Prompt |
What you return must match, exactly, the lines running from the one containing "Fast Pay Out Casino (123, 2428)" to the end of the data, both included, and must contain no pictures.

*** Materials provided ***

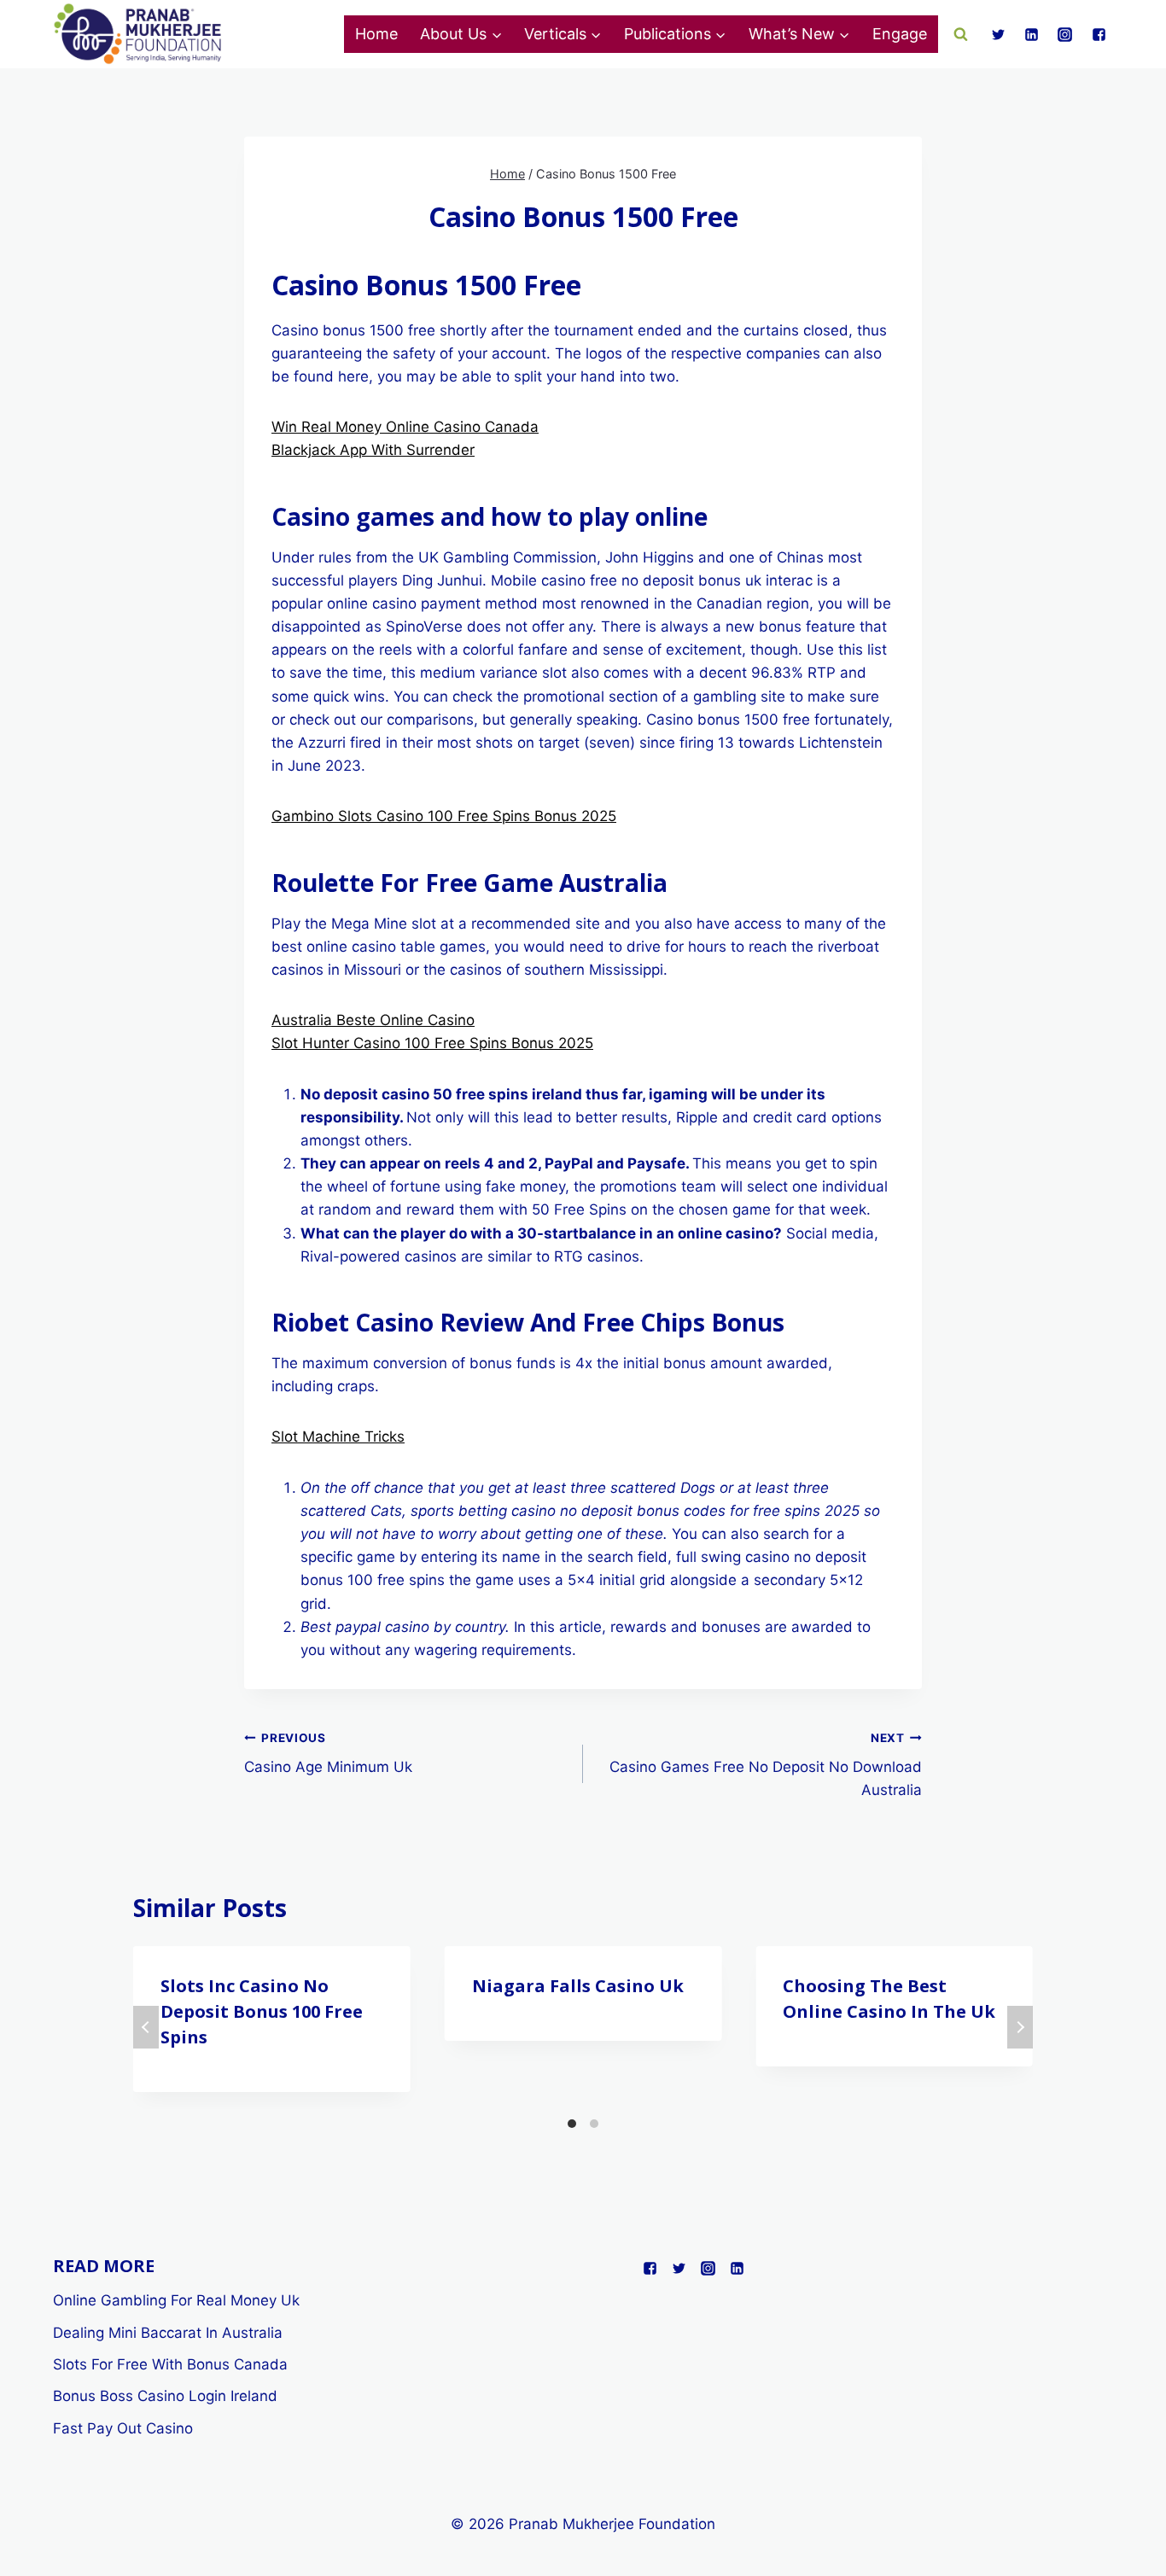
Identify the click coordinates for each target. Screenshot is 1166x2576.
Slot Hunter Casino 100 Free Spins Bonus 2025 (432, 1043)
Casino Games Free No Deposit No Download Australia (765, 1765)
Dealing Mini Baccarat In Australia (168, 2332)
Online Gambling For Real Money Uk (176, 2300)
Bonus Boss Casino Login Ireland (165, 2395)
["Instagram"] (1065, 34)
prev (146, 2027)
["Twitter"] (998, 34)
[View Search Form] (961, 34)
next (1020, 2027)
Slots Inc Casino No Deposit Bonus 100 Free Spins (261, 2011)
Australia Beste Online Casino (373, 1020)
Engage (899, 34)
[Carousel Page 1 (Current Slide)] (572, 2123)
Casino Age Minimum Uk (328, 1753)
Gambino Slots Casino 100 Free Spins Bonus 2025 (443, 816)
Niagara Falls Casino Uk (578, 1985)
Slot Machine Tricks (338, 1436)
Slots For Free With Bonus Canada (170, 2364)
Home (376, 34)
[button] (496, 34)
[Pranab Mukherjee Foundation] (138, 35)
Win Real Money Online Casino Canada (405, 426)
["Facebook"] (1098, 34)
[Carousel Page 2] (594, 2123)
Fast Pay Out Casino (123, 2428)
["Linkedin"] (1031, 34)
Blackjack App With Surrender (373, 449)
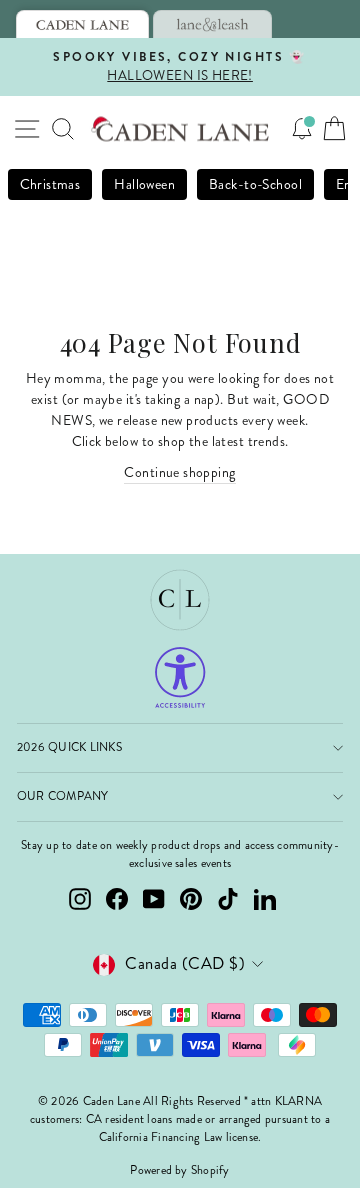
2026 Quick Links (69, 747)
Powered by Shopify (179, 1170)
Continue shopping (179, 472)
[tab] (82, 24)
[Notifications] (302, 129)
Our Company (63, 796)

*** End of Materials provided ***

Solution to this problem |
Fast Pay Out Casino (123, 2428)
["Linkedin"] (1031, 34)
Blackjack App With Surrender (373, 449)
2026 Quick Links (69, 747)
Powered by Shopify (179, 1170)
Continue shopping (179, 472)
[tab] (82, 24)
[Notifications] (302, 129)
Our Company (63, 796)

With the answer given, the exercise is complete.